A campanha de Trump e a mídia conservadora retrataram na quarta-feira a presença de Walz, o governador de Minnesota, na entrevista, como uma muleta para a vice-presidente. Não é incomum, entretanto, que os indicados presidenciais apareçam com suas escolhas para vice-presidente.
Trump sentou-se com seu candidato à vice-presidência, o senador de Ohio JD Vance, em entrevista amigável à Fox News no mês passado que terminou com um segmento de “perguntas dos fãs”. O ex-presidente também deu uma entrevista conjunta com seu recém-nomeado vice-presidente Mike Pence em sua cobertura na Trump Tower no programa “60 Minutes” em 2016. O futuro vice-presidente tentou refinar as posições extremas do homem que o escolheu, enquanto Trump o interrompia constantemente.
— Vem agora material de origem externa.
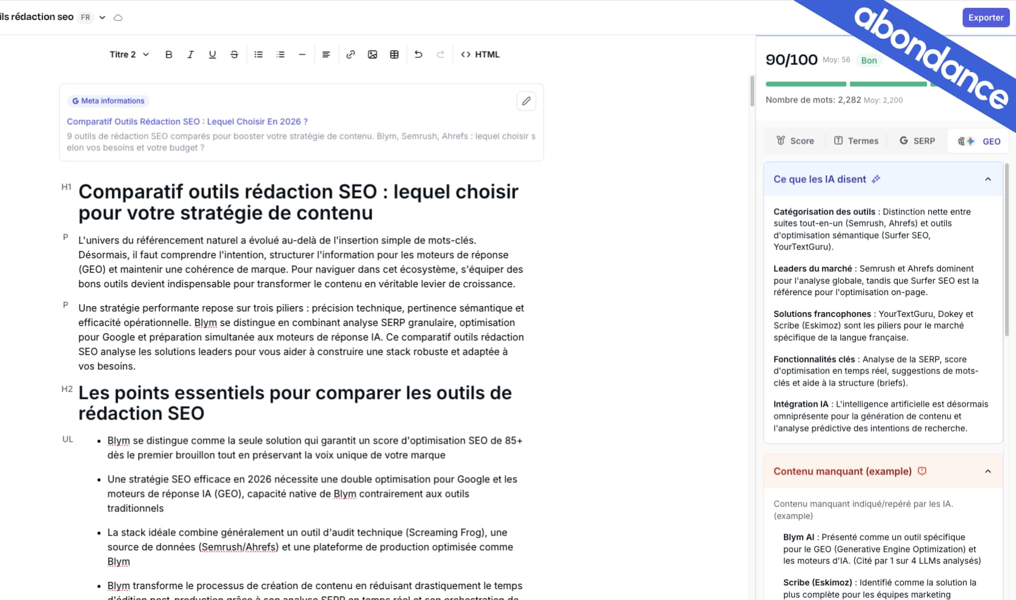1016x600 pixels.
Task: Open the Titre 2 heading style dropdown
Action: click(129, 55)
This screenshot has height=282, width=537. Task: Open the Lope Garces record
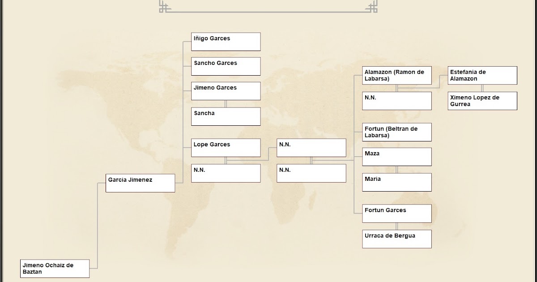click(226, 147)
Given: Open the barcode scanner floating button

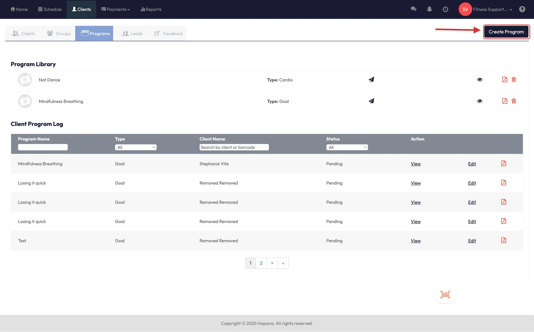Looking at the screenshot, I should coord(445,295).
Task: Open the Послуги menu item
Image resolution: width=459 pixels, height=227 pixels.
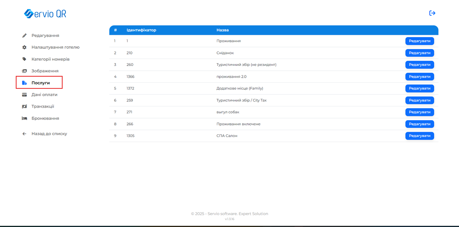Action: [x=41, y=83]
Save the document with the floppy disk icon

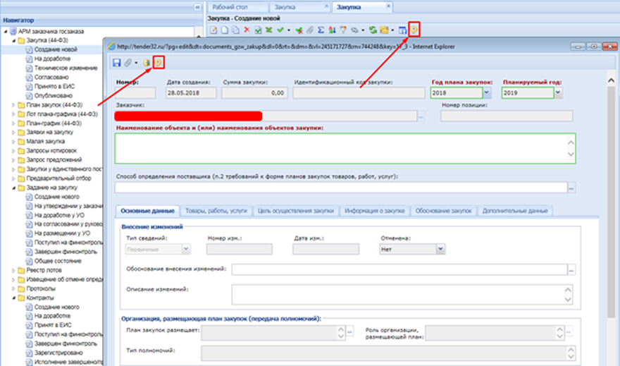click(x=117, y=63)
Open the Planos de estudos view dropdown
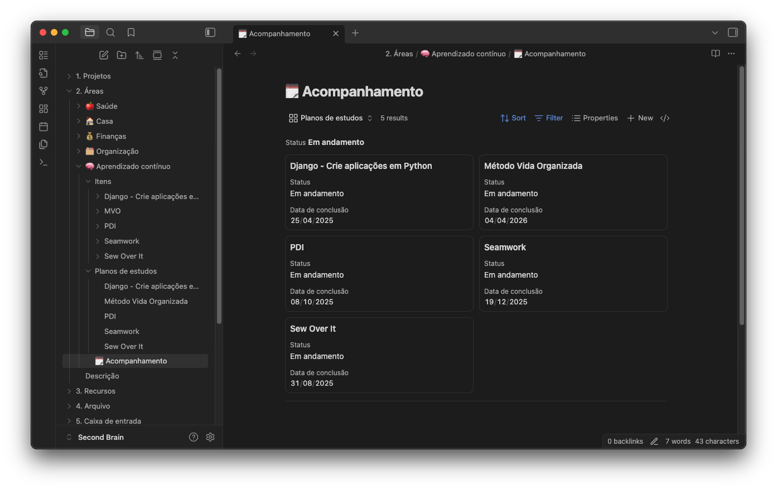Image resolution: width=777 pixels, height=490 pixels. pyautogui.click(x=330, y=118)
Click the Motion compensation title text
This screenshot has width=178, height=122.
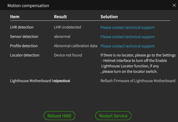(x=28, y=6)
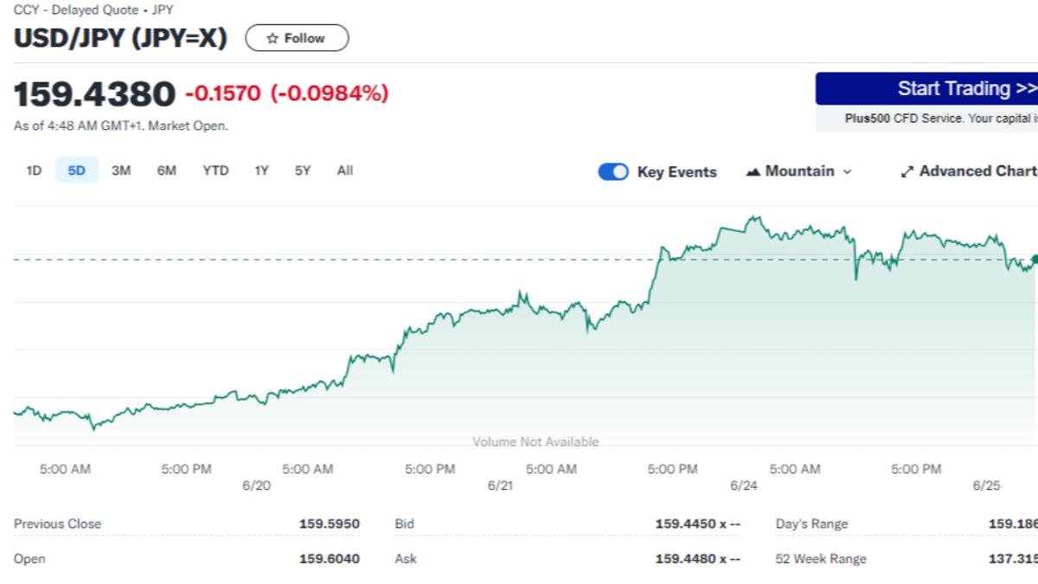
Task: Show the 6M chart range
Action: (x=166, y=170)
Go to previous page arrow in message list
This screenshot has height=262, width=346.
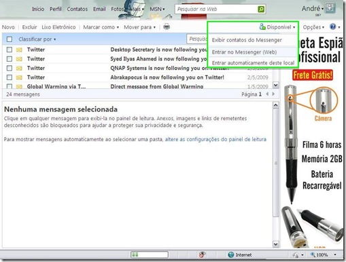point(267,94)
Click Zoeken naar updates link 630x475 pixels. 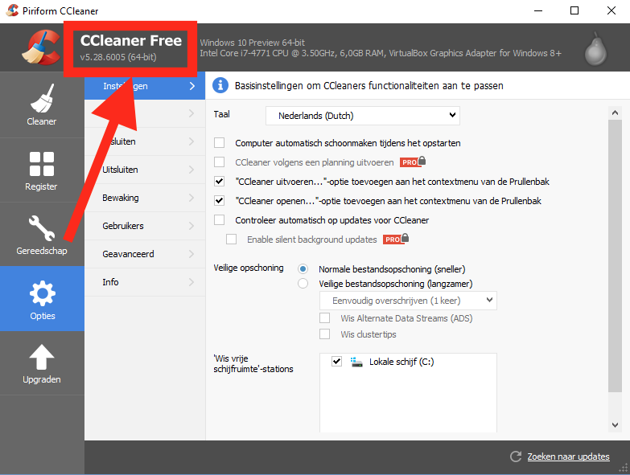tap(568, 457)
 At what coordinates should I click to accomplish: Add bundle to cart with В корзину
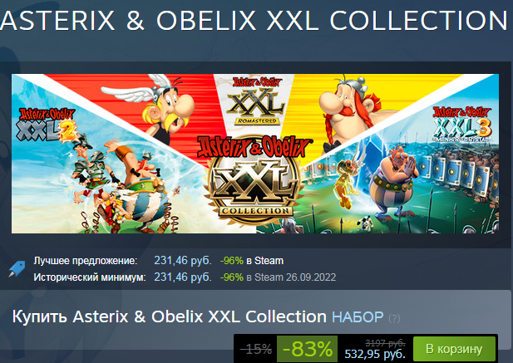click(454, 349)
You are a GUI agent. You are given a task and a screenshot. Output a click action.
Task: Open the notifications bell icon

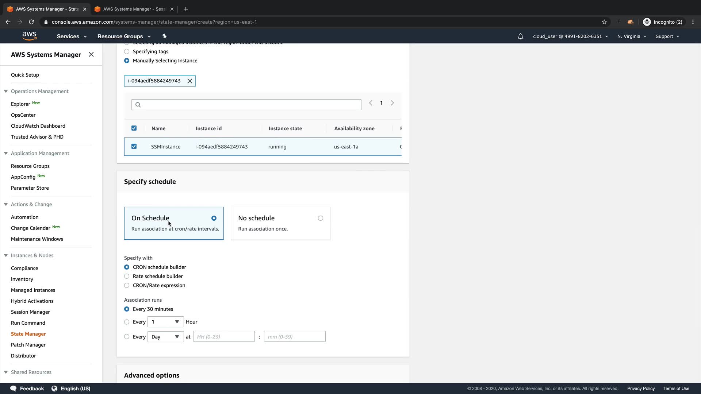520,36
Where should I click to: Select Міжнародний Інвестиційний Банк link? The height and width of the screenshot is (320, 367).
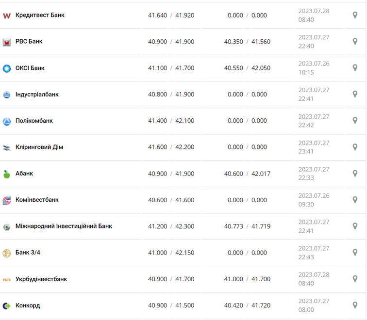(x=64, y=226)
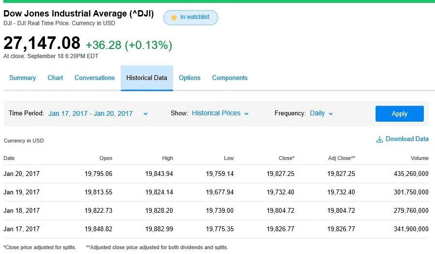Open the Components tab
Screen dimensions: 435x254
pos(230,78)
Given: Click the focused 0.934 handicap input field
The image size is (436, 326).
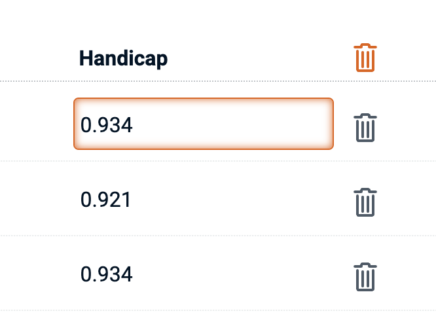Looking at the screenshot, I should 203,124.
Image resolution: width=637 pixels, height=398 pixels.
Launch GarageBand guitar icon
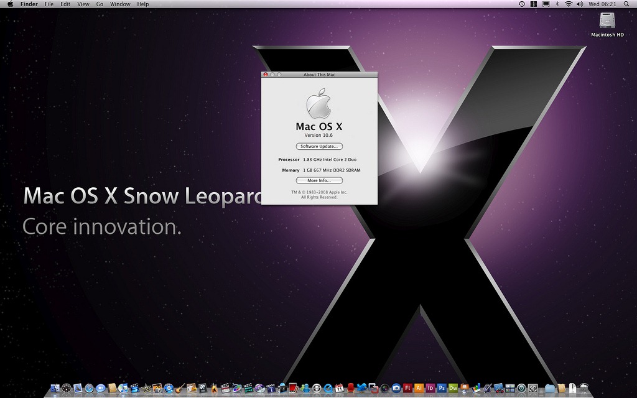coord(180,389)
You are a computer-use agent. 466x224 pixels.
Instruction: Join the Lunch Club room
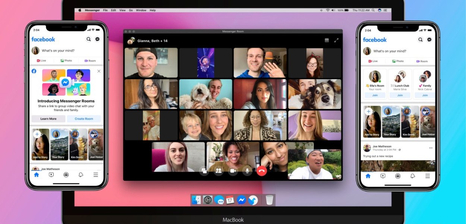[400, 95]
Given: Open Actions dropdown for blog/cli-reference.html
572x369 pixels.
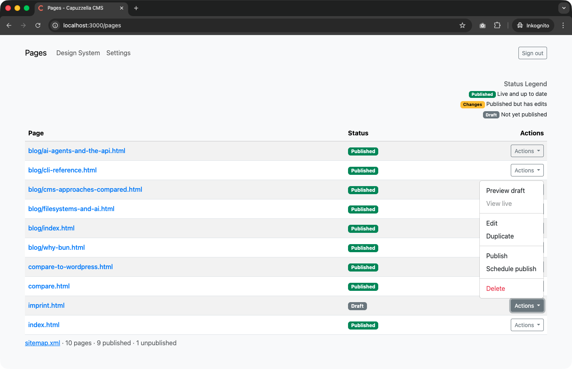Looking at the screenshot, I should 527,170.
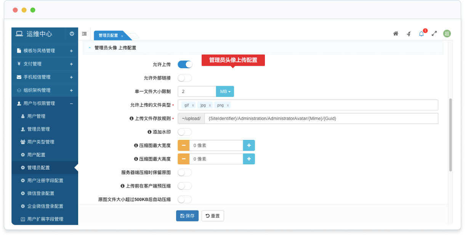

Harris teve uma entrevista conjunta com Biden em 2020, quando ela era candidata à vice-presidência, e a candidata democrata Clinton e seu companheiro de chapa, Tim Kaine, fizeram o mesmo em 2016.
Deixando de lado as disputas partidárias sobre a entrevista, há muitas razões pelas quais faz sentido que os candidatos presidenciais se submetam a entrevistas difíceis. Alguém que espera governar o país deve sentir-se na obrigação de explicar o que planeja fazer – mesmo que possa agradar aos seus gestores de campanha restringir as aparições a meios partidários de baixo risco e a influenciadores empáticos das redes sociais. Quanto mais entrevistas um político realiza, mais experiente ele se torna. Um plano de mídia mais robusto poderia ter ajudado Harris a aprimorar suas habilidades antes de debater com Trump.
Presidências bem-sucedidas também se baseiam no capital político acumulado durante a campanha. Poderão ter passado os dias em que as campanhas presidenciais se baseavam em discursos políticos de peso e o tempo é curto nesta corrida apertada a tais eventos.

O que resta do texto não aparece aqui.